Longtemps en tête du podium du classement du WEF, la petite nation positionnée au cœur de l’Europe doit désormais se contenter de la médaille en chocolat. «Complaisance; illisibilité des tarifs douaniers; adoption faible d’idées disruptives; manque de risques entrepreneuriaux ou encore de visions des pouvoirs publics…» L’institution à l’origine du sommet de Davos présentait, il y a quelques mois, ce résultat comme une «mise en garde, un avertissement à l’égard de la Suisse».

L’indice publié mardi et établi cette fois par l’IMD débouche pourtant sur une conclusion un peu différente, puisque la Suisse y gagne un rang. Entre les deux dernières évaluations réalisées par l’institution lausannoise, elle est passée de la 5e à la 4e place. À en croire José Caballero, économiste senior au Centre de compétitivité mondiale de l’IMD, «cette évolution favorable s’explique notamment du fait que la Suisse, dans un contexte de tensions internationales défavorables (ndlr: marqué par la guerre commerciale sino-américaine), a su conserver une économie solide». Naturellement, la stabilité du franc est également soulignée par les experts de l’institution basée à Lausanne.

Méthodologie différente

Pour la première fois, les deux classements sur la compétitivité placent donc la Suisse à la même position. «Un pur hasard», assure José Caballero. Selon l’économiste de l’IMD, il ne serait pas correct de les comparer puisqu’ils se basent sur une liste de critères et une méthodologie différentes. «Or, le diable se cache dans les détails», explique-t-il en rappelant que leur indice est le résultat de l’analyse de 235 indicateurs divers et variés.

Pour prendre un exemple concret et particulièrement parlant à quelques jours de la grève des femmes (14 juin), l’IMD a pénalisé la Suisse de quelques places en raison d’une présence féminine en recul au parlement. Moins surprenant, en comparaison internationale, la Suisse reste très pénalisée en termes de coûts du logement ou de la vie de manière plus large.

L’enjeu politique

Sur certains points par contre, l’IMD et le WEF dévoilent des résultats très similaires, notamment pour ce qui est des compétences gouvernementales. Les deux pointent du doigt de nombreuses faiblesses, à l’exemple des barrières administratives. Le manque d’ouverture aux idées venues de l’étranger constituerait un frein à la compétitivité du pays.

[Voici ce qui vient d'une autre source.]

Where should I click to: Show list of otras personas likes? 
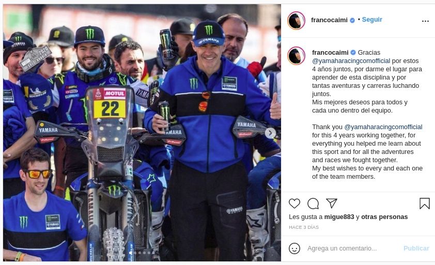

À cela s’ajoute encore un manque de vision pour l’avenir, à en croire le WEF. En particulier par rapport à Singapour, pays très doué pour élaborer en avance ses axes futurs de développement, les politiciens suisses ne seraient pas très enclins à anticiper les enjeux et défis à venir. «Un cadre institutionnel solide offre aux entreprises la stabilité nécessaire pour investir et innover. De quoi assurer une meilleure qualité de vie aux citoyens», rappelle Arturo Bris, directeur du Centre de compétitivité mondiale de l’IMD.